-->

Python Multiprocessing Loop

2019-06-08 13:08发布

问题:

I'm hoping to use multiprocessing to speed up a sluggish loop. However, from what I've seen of multiprocessing examples, I'm not sure if this sort of implementation is good practice, feasible or possible.

There are broadly two parts to the loop: data ingestion and data processing. I would like to have the next part of data ingestion starting while processing is going on, so the data is available as soon as possible.

Pseudo code:

d = get_data(n)
for n in range(N):
    p = process_data(d)
    d = get_data(n+1) #prepare data for next process loop
  1. Does multiprocessing lend itself to this sort of function?
  2. How would one do this?

Thanks in advance.

回答1:

As you said, multiprocessing is basically dispatching and collecting work. And as you clarified, you basically want process_data and get_data to work in parallel.

Here's my solution for you

import multiprocessing as mp

# create pool for dispatching work
pool = mp.Pool()

# call your functions asynchronously
process_data_process = pool.apply_async(process_data, (d,))
get_data_process = pool.apply_async(get_data, (n+1,))
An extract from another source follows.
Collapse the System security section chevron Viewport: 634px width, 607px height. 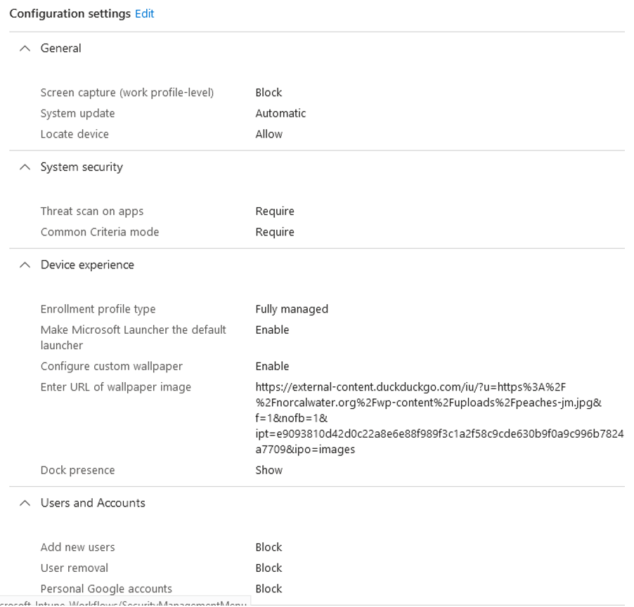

# After your functions are dispatched, wait for results
process_data_result = process_data_process.get()
get_data_result = get_data_process.get()

# Note: get_data_result will not be fetched till process_data_result is ready
# But that should be fine since you can't start the next batch
# till this batch is done

And you can just wrap this in your loop. Hope that answers your question!



回答2:

Let's assume that you want to have a single thread/process ingesting the data because it will be I/O rather than CPU bound. You're doing only minimal parsing and/or validation of the data before passing it to your processing layer.

Let's further assume that you can do your data processing on each input item completely in parallel; that there's no sorting nor time/sequencing dependencies among these input items.
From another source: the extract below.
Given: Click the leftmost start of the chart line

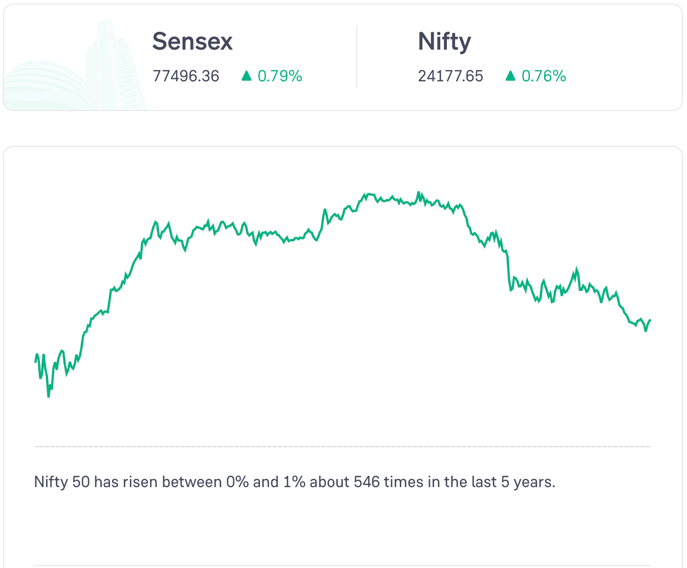Looking at the screenshot, I should point(35,361).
In that case your task is basically a poster child for a "fan out" processing model. You create a multiprocessing.Queue object. Then you create a multiprocessing.Pool. This initialization code then becomes the ingestion processing task (the "producer" for the Queue) and the pool of processes all become consumers, performing processing.
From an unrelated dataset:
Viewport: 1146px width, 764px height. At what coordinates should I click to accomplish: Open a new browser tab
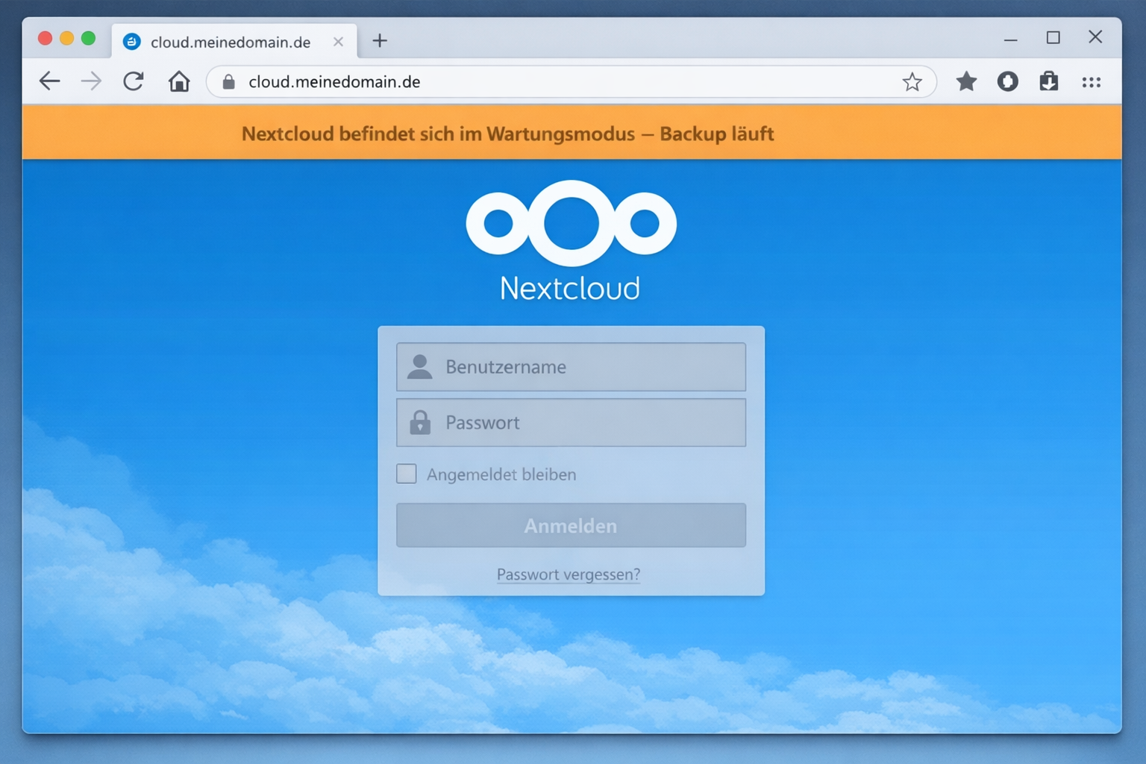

There are numerous examples of this online and the first link probably has several using this pattern.

The remaining question, of course, is how you're going to handle the results.

If they need to serialized back out to some single file then the obvious approach would be to create two Queue objects ... one for the work queue (ingestion process feeds it, pool processes consume from it) and the other is the output Queue (pools feed into it, and one process then consumes from it to write the results coherently to your output). Note that it is possible, and sometimes quite efficient, to have your master (ingesting) process multiplex. It can interlace input data reads with polls on the output Queue to write results out. But, of course, you can also just spin up another process devoted to the output handling.

On the other hand it's possible that your results can be written in parallel, perhaps by the worker processes. This is fine if you're writing the results to many files, or posting them as INSERT or UPDATE statements to some SQL database, or feeding them out to Hadoop HDFS or into Spark DataSet. There are many forms of output which are amenable to parallel writes.

It's also possible that you'll want to decouple your processing and output/results handling layers. It might be that you're application will be tuned optimally with a larger number of processes in the data processing layer and a smaller number in the output layer. (If the processing on each item is CPU intensive and you have many cores, for example, then you could have a issues with too many processes choking up your I/O channels while the CPUs sit idle).

Again, use Queues. They are designed to support multi-producer and multi-consumer coherence. You're freed from a minefield of concerns about concurrency locking, deadlock and livelock issues and so on.